Posted 1:00 p.m. Nov. 15

By Jamie Meltzer
U-WIRE Washington Bureau

Many people do not believe stamps and envelopes are high-priced items, but they are for political campaigns.

Virginia’s soon-to-be Governor Mark Warner spent $568,000 on mailings during his campaign, according to financial disclosures. But less than $100,000 was spent on Internet expenditures, even though 75 percent of all of his financial contributions were gathered online.

The tremendous fund-raising power of the Internet was the topic at a Nov. 9 forum at George Washington University where a team of researchers presented their findings on the prevalence of online fund raising.

Sponsored by the university’s Democracy Online Project, it marked the release of the first major study of online contributions to political campaigns. The findings are significant, according to the researchers, because candidates are using the Web as both a communication and fund-raising medium.

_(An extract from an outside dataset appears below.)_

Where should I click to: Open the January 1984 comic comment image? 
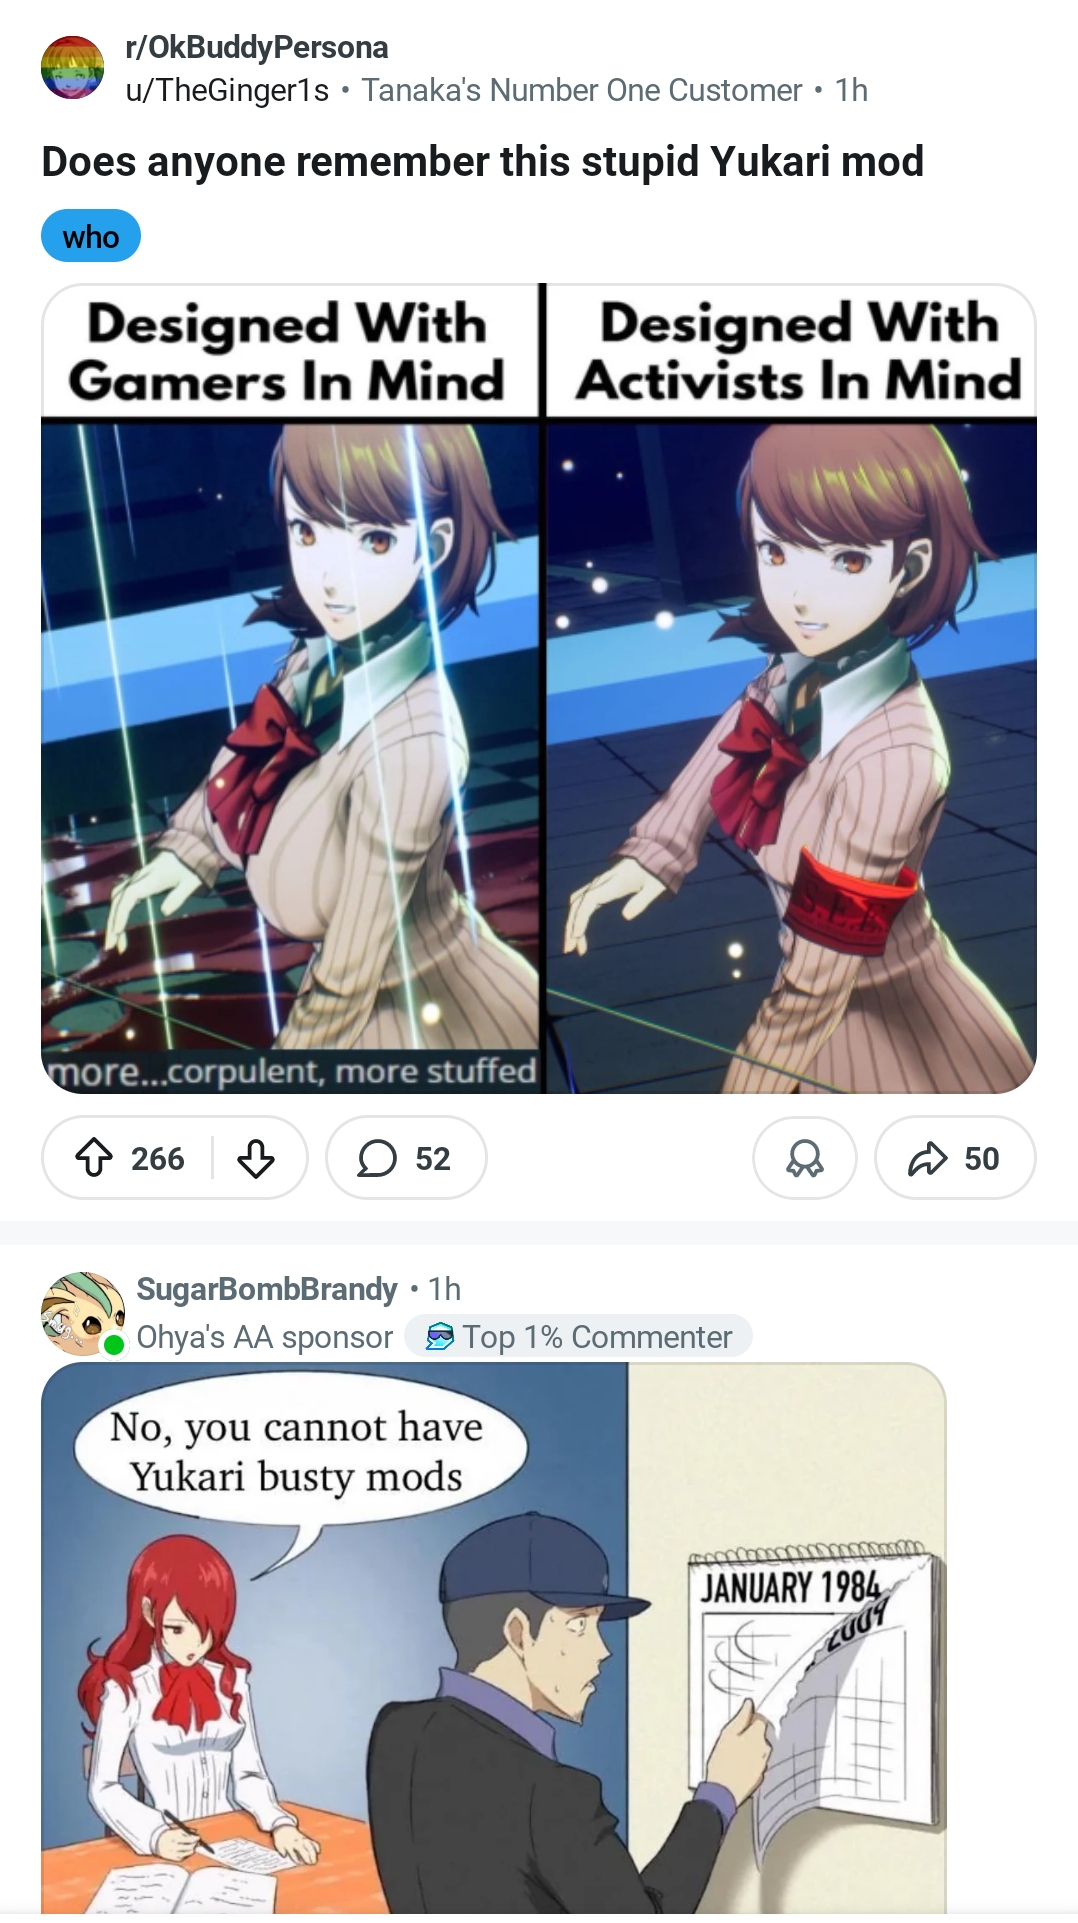(x=493, y=1638)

“Congress assumed in 1975 that, without spending, political speech would consist merely of standing on a street corner and shouting, one of the few forms of public communication not regulated or reportable under the federal election laws,” researchers said in their report.

While online contributions played a large role in the election of Virginia’s new governor and to a lesser extent last year’s presidential race, researchers pointed to Sept. 11 as an indicator of the Internet’s vast fund-raising power.

Since the days after Sept. 11 when a group of Internet executives launched the charitable Web site www.libertyunites.org, more than $100 million has been raised. In the first week, the site took in $57 million.

The co-founder of the site, Tom Kriese, said most of the success is because visitors can contribute to 64 charities in one place.

“It reduced the barrier between decision and action,” Kriese told the gathering of researchers and students.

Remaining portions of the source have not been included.